> [Work to complete]
Please return each of the lines below that contains the string "screenshot", copying them unchanged.

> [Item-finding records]

§

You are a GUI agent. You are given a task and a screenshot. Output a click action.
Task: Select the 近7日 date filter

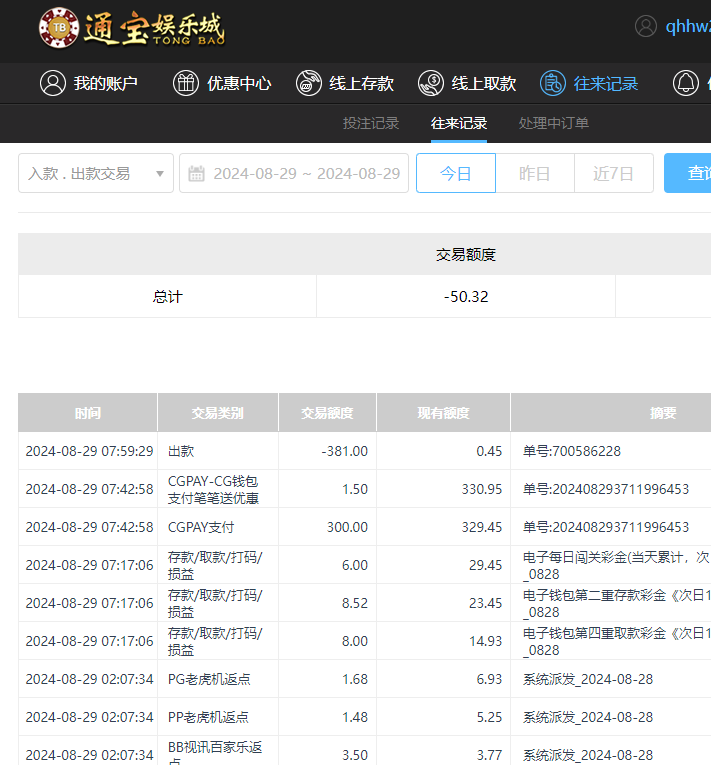tap(613, 173)
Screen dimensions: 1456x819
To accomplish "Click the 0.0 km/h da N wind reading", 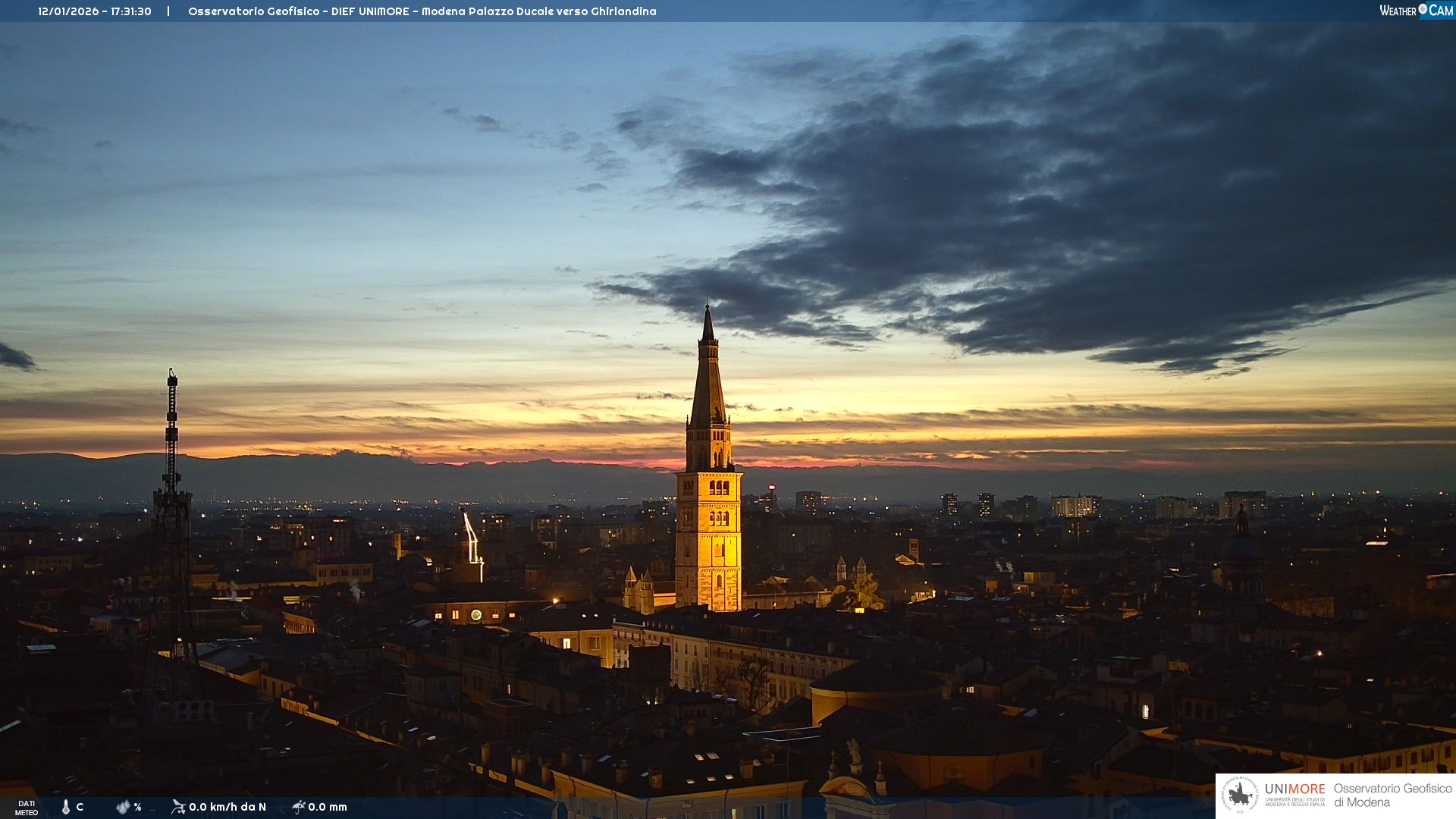I will [228, 807].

§

> [Exercise answer]
You are a GUI agent. You are given a task and a screenshot. Output a click action.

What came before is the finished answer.